Tests stand out; they can be pointed to because they are not just ordinary moments. They have a special status. And yet, for many tests (although not for all), the materials selected for examination will have a very distinctive special status precisely because they must be absolutely ordinary. Once selected, they stand out to be assayed, analyzed, and assessed. But they must not be selected because they stand out.9 This is not the case for all types of tests, however. Tests of power, tests of principles, and tests of courage or character can happen in critical moments that are special precisely because they are experienced as extraordinary. Every test is situated. But certain types of critical moments are ones in which someone might think or even say, “Oh, we have a situation here.”10 You have surely been in such moments. They can involve a vague or perhaps acute sense of awkwardness that things are uncomfortably out of joint because it is unclear by which principle the situation is to be assessed, or they can be favorably out of joint exactly for the same reason (Stark, 2011).
3) When someone or something is put to the test, of interest is whether it stands up.

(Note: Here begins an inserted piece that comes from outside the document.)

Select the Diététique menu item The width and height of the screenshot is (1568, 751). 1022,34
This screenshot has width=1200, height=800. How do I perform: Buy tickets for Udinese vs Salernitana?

In a press conference on March 11, 2020 (her first public address on the coronavirus outbreak) German chancellor Angela Merkel warned that up to 70% of the population could contract the virus. In so doing, Merkel was the first leader of a major democratic country to provide shocking estimates of the magnitude of the problem. With Lothar Wieler, president of the Robert Koch Institute for public health, at her side and taking pains to emphasize that the information she was sharing came from experts, Merkel soberly told the German people:
This is putting our solidarity, our common sense and our openheartedness for one another to the test. I hope that we will pass it.11
One week later, on March 18, Merkel spoke to the nation in an unprecedented evening address. This time, as if to ensure that no one should miss it, the message of testing was evident in her opening words:
The coronavirus is changing daily life in our country dramatically at the present. Our idea of normality, of public life, social togetherness — all of this is being put to the test as never before… I firmly believe that we will pass this test if all citizens genuinely see this as THEIR task.12
The specific terms varied slightly — solidarity, sense of common purpose, care for one another, normality, public life, social togetherness — but in each instance they were being put to the test. In each case, the moment stands out in history: “Since German reunification, no, since the Second World War there has not been a challenge… so important.” Also, in each case, the challenge stands out as a test. And in each, as well, expressed with a hope, a belief, that “we will pass” the test.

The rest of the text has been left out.